Why You Shouldn’t Drink and Fly
With the potential come back of the avian flu during some of the coldest winter weather in a long time, it is no surprise that alarm bells have been ringing in Romania when a flock of birds mysteriously died. However according to Veterinarians, they were just simply drunk.
The authorities of the Black Sea city of Constanta were alerted by startled residents on Saturday after they had found dozens of dead starlings. They feared that these starlings had been infected with bird flu which triggered mass deaths in avian populations globally in 2004 to 2006.
The head of Constanta’s veterinary authority, Romeu Lazar, said “Tests on five birds showd gizzards full of grape marc which caused their death”. Grape marc is a pulpy residue which is a by-product of making wine.
The chief said, “This also applies to two dead crows we tested. Birds are not used to alcohol but harsh weather and snow had prevented birds from finding food.

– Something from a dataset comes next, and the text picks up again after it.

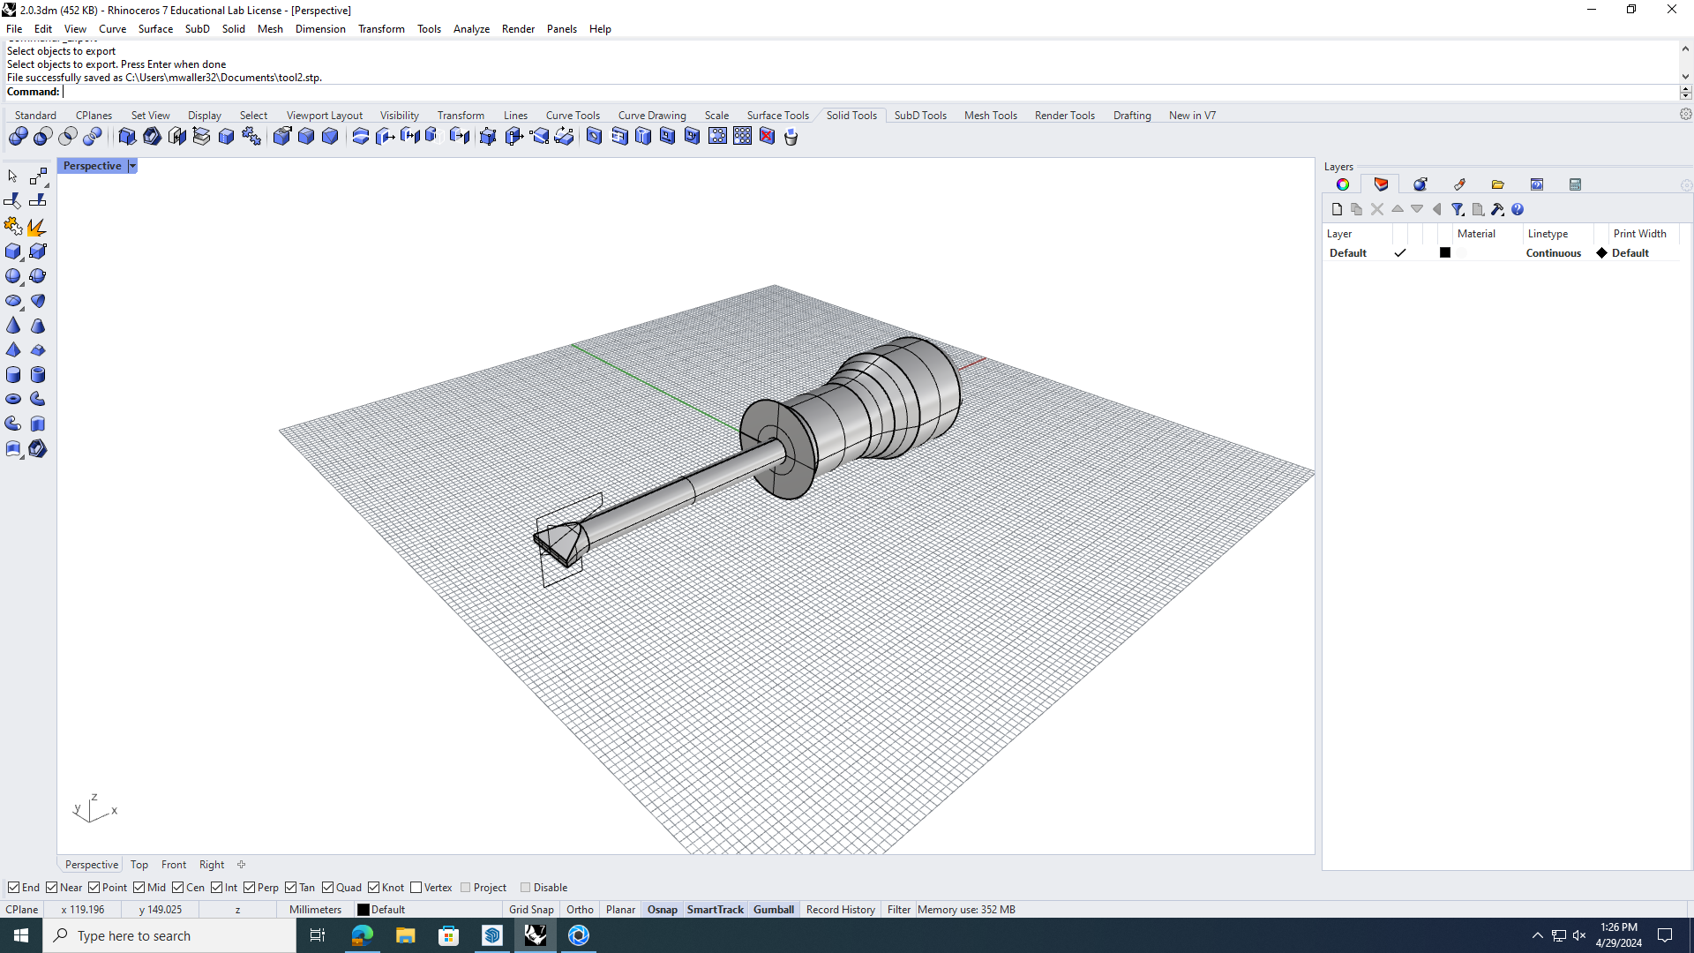Viewport: 1694px width, 953px height.
Task: Open the Layers panel hammer tools icon
Action: (x=1497, y=209)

Had they been able to eat some seeds, this would have diluted the poison”.
It is presumed that the grape marc consumed by the starlings had come from a nearby winery, but Lazar is uncertain as to which vineyard it came from.

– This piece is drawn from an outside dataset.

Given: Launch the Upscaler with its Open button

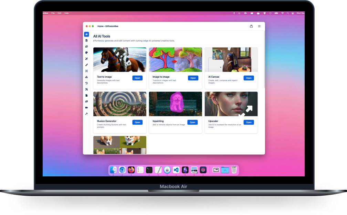Looking at the screenshot, I should point(249,122).
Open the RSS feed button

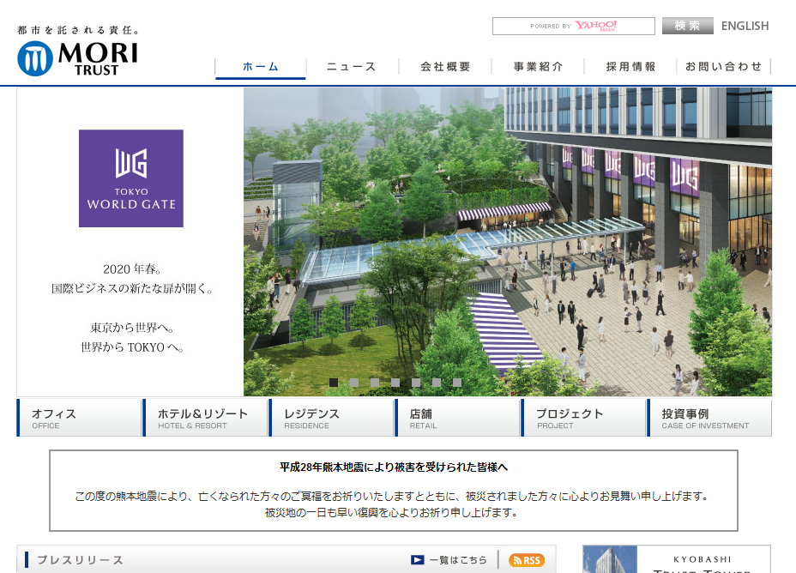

During the past few weeks, there have been a series of unexplained mass bird deaths in several nations around the world such as Sweden and the United States. Hundreds of dead birds were found this month in Louisiana, as well as 5,000 dead birds in Arkansas during New Year. In Sweden, the authorities are investigating he deaths of 100 jackdaws which were all found in a street in Falköping Municipality. Experts state the possible cause of all of these mass bird deaths include hail, lightning, storms, or collisions with power lines or aeroplanes.
This is not the first time that birds have mysteriously fallen from the sky for drinking and flying. In the charming city where Mozart penned his beautiful music, 40 birds fell from the sky. The sweet songbirds which died feel to a then less publicised but an everpresent threat to birds – drinking and flying. The national veterinary authority carefully analysed these deceased birds and found scarred livers, broken necks – and no form of flu viruses.

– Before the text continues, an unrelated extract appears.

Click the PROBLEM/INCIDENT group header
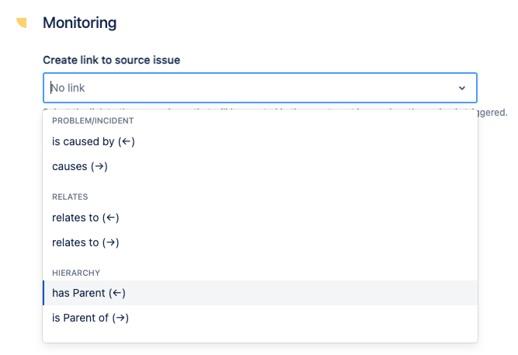 click(93, 120)
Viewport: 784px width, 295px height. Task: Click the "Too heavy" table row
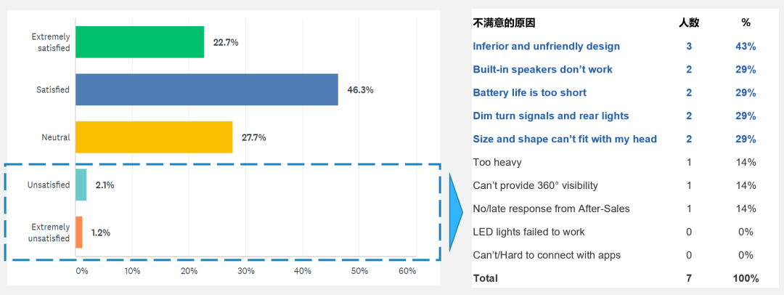pyautogui.click(x=497, y=162)

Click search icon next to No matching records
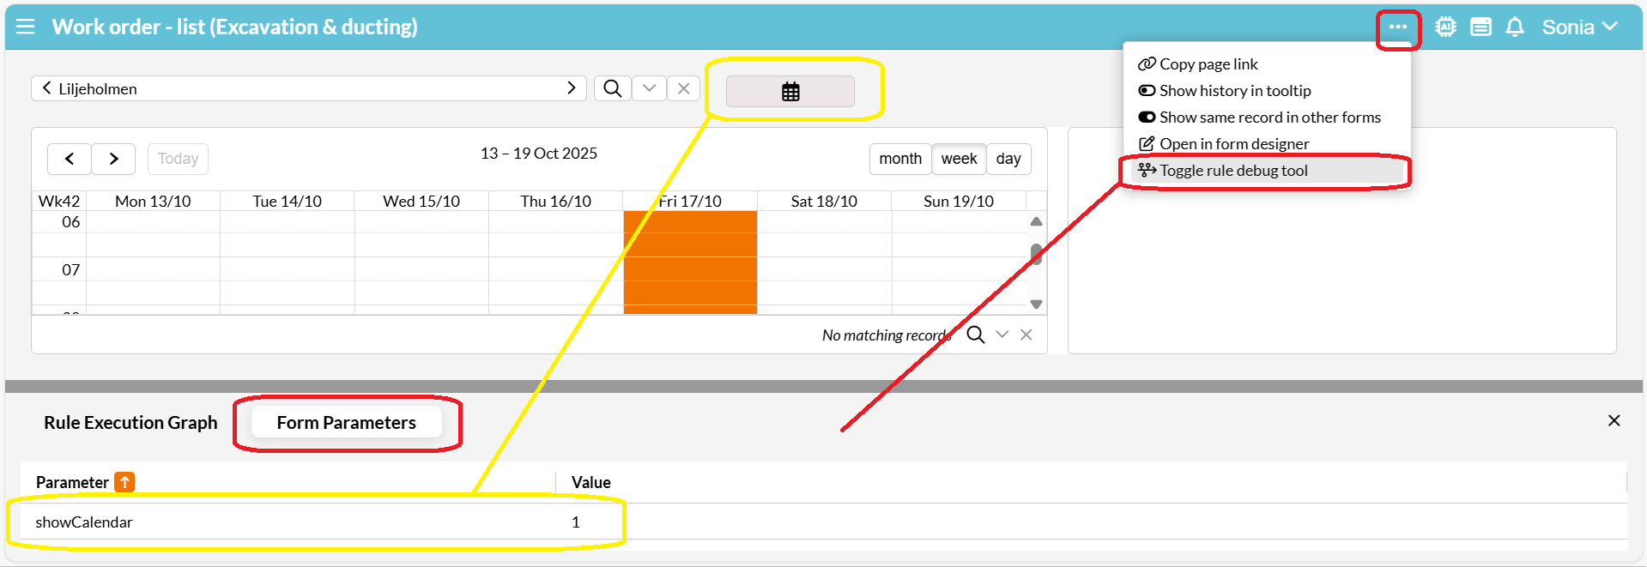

As they connected facts like veterinary CSI, the Viennese authority realised that they had most likely eaten rotting berries. As these berries fermeneted, they produced alcohol which in turn alcohol intoxicated these poor birds. In fact, their livers showed so much damage from drinking that it actually looked as if these birds were chronic alcoholics. These tipsy birds then flew into windows around Vienna and broke their necks – thereby becoming just another statistic as an avian public-service warning against drunk flying.
As yet, the authorities around the world discovering the culprits have not released any word whether this menace to national airspace will continue. As it seems that the victimes in both Austria and Romania were frequent drinkers, one may wonder if there are any more birds out there who are setting themselves up for a crash.